Setup steps on Ubuntu.
Hadoop cluster
Hadoop is an open source implementation to support distributed computing, originally based on Google’s papers of MapReduce , Big Table , and GFS .
.
Intro
Initially Hadoop is built to support Apache Nutch , a crawler sub-project of “Apache Lucene”:http://lucene.apache.org/java . But (with the support of community, especially from Yahoo!) it has graduated to be a top level Apache project and become one of the most popular framework for distributed systems, which can be deployed on large clusters of commodity hardware.
Now Hadoop contains more sub-projects than just the core: HDFS (highly fault-tolerance distributed filesystem), MapReduce (parallel processing vast amounts of data), HBase (NoSQL database), Pig (analyzing large data sets), Hive (querying data), ZooKeeper (distributed coordination) , and some more related (Mahout, Avro, Chukwa, …)
(source: TheRegister)
.
Single-node setup
Some steps for setting up a single-node Hadoop cluster using the Hadoop Distributed File System (HDFS) on Ubuntu Linux. The main goal is to get a “simple” Hadoop installation up and running so that you can play around with the software and develop with it .
(source: HortonWorks)
.
Preparation
+ Hadoop: 0.20.203.x (current stable)
+ Ubuntu: 10.10 (maverick)
+ Sun Java 6 (See Sun_JDK_Ubuntu for more information) .

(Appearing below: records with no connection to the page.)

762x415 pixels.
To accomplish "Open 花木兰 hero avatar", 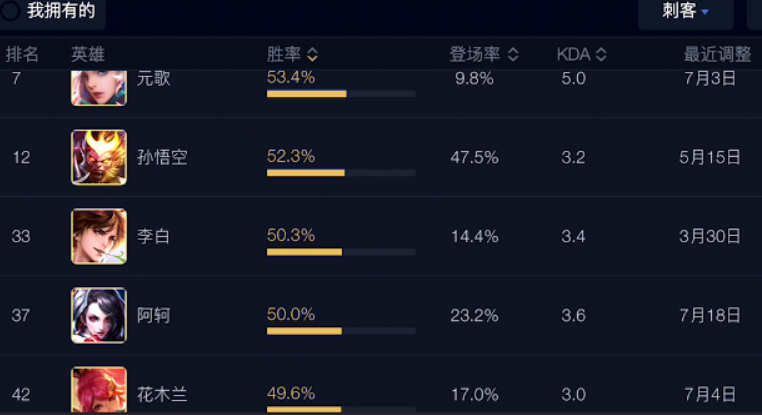I will pos(99,390).
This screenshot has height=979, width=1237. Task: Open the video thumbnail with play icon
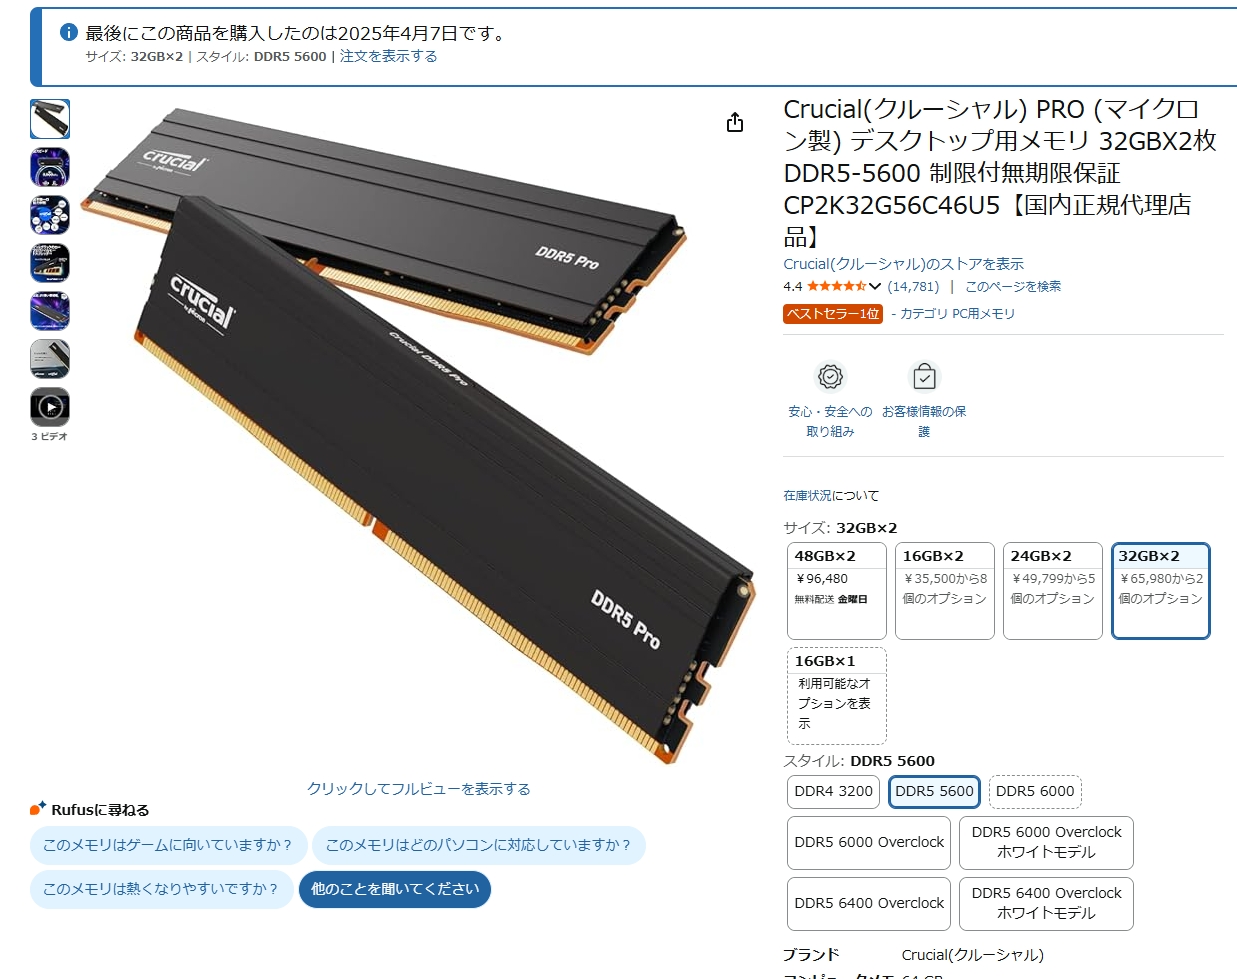[50, 407]
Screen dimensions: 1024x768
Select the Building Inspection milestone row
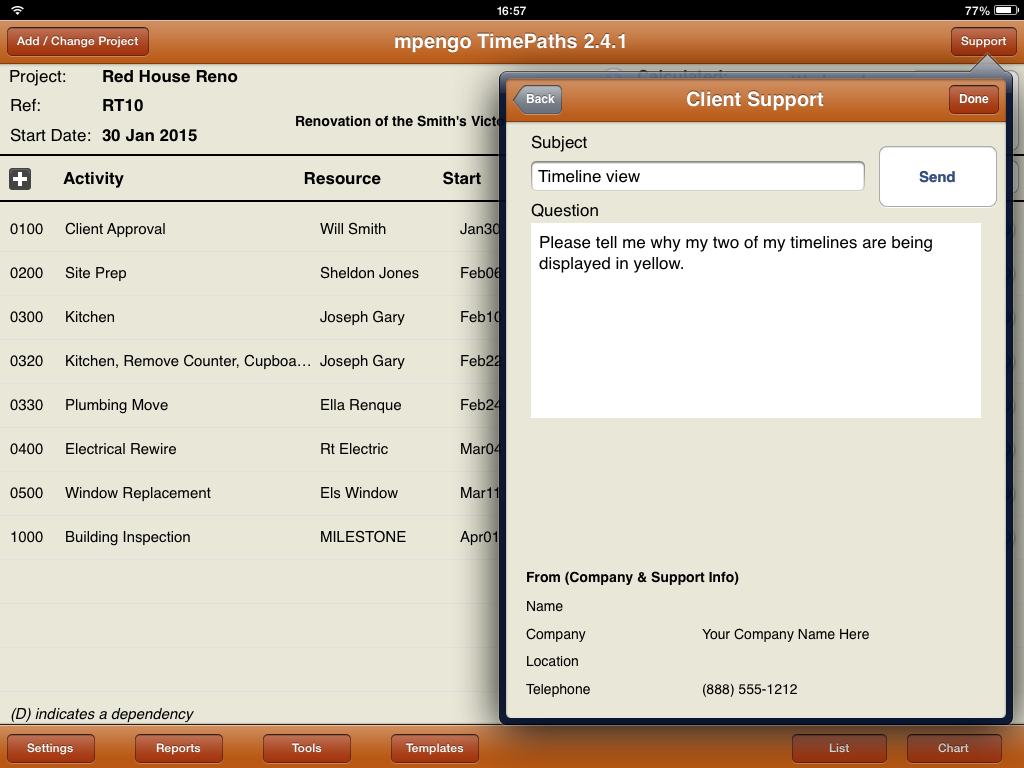[x=127, y=537]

1. Add the Canonical Partner Repository to your apt repositories:
$ sudo add-apt-repository "deb http://archive.canonical.com/ maverick partner"
2. Update the source list
$ sudo apt-get update
3. Install sun-java6-jdk
$ sudo apt-get install sun-java6-jdk sun-java6-bin
4. Select Sun’s Java as the default on your machine.

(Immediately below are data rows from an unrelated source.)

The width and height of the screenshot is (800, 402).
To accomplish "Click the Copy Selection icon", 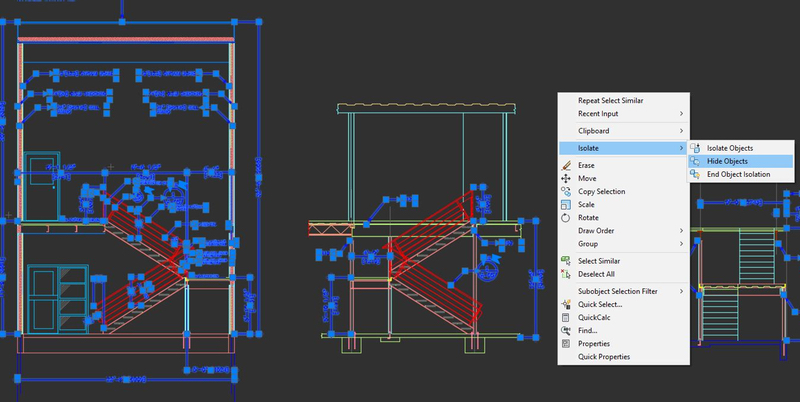I will pyautogui.click(x=566, y=191).
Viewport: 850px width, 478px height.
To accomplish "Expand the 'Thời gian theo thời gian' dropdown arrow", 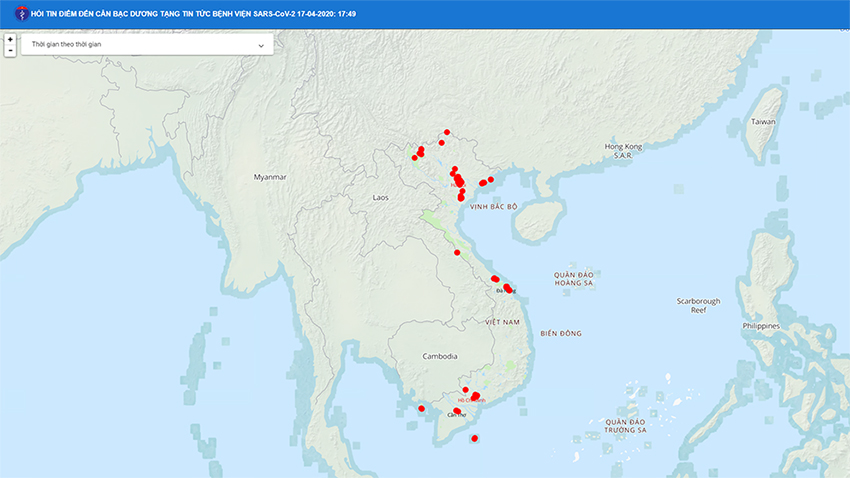I will click(261, 45).
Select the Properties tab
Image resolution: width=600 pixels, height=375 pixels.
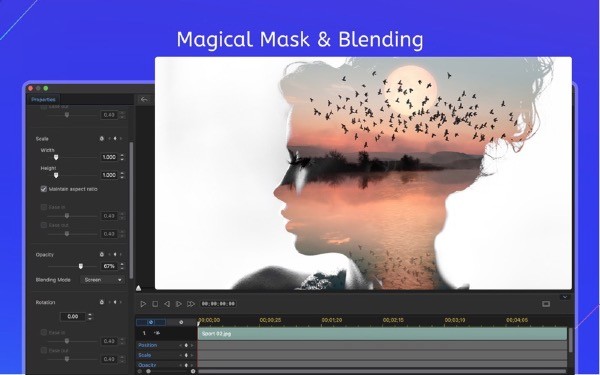coord(43,99)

$ sudo update-java-alternatives -s java-6-sun
The full JDK which will be placed in /usr/lib/jvm/java-6-sun .
After installation, make a quick check whether Sun’s JDK is correctly set up:
hduser@devserver:~ *$ java -version
+ Add a dedicated Hadoop system user
Actually, this is not required. We’ll skip it since this is for quick development, not dedicated deployment.

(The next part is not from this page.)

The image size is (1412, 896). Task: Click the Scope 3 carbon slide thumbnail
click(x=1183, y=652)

In this artical, I’ll use the admin user *hduser* for related Hadoop operations.
+ SSH configuration (See SSH Without Password for more information) .
By default, Ubuntu have SSHd up and running, and already configured to allow SSH public key authentication.
As this is single-node cluster , our “remote” host is actually the same with “localhost” (devserver).
hduser@devserver:~ $ ssh-keygen -t rsa -P "" Generating public/private rsa key pair. Enter file in which to save the key (/home/hduser/.ssh/id_rsa): Enter passphrase (empty for no passphrase): Enter same passphrase again: Your identification has been saved in /home/hduser/.ssh/id_rsa. Your public key has been saved in /home/hduser/.ssh/id_rsa.pub. The key fingerprint is: f6:61:a8:27:35:cf:4c:6d:13:22:70:cf:4c:c8:a0:23 hduser@devserver hduser@devserver:~ $ ssh-copy-id -i $HOME/.ssh/id_rsa.pub hduser@localhost (Alternatively: hduser@devserver:~ $ cat $HOME/.ssh/id_rsa.pub >> $HOME/.ssh/authorized_keys )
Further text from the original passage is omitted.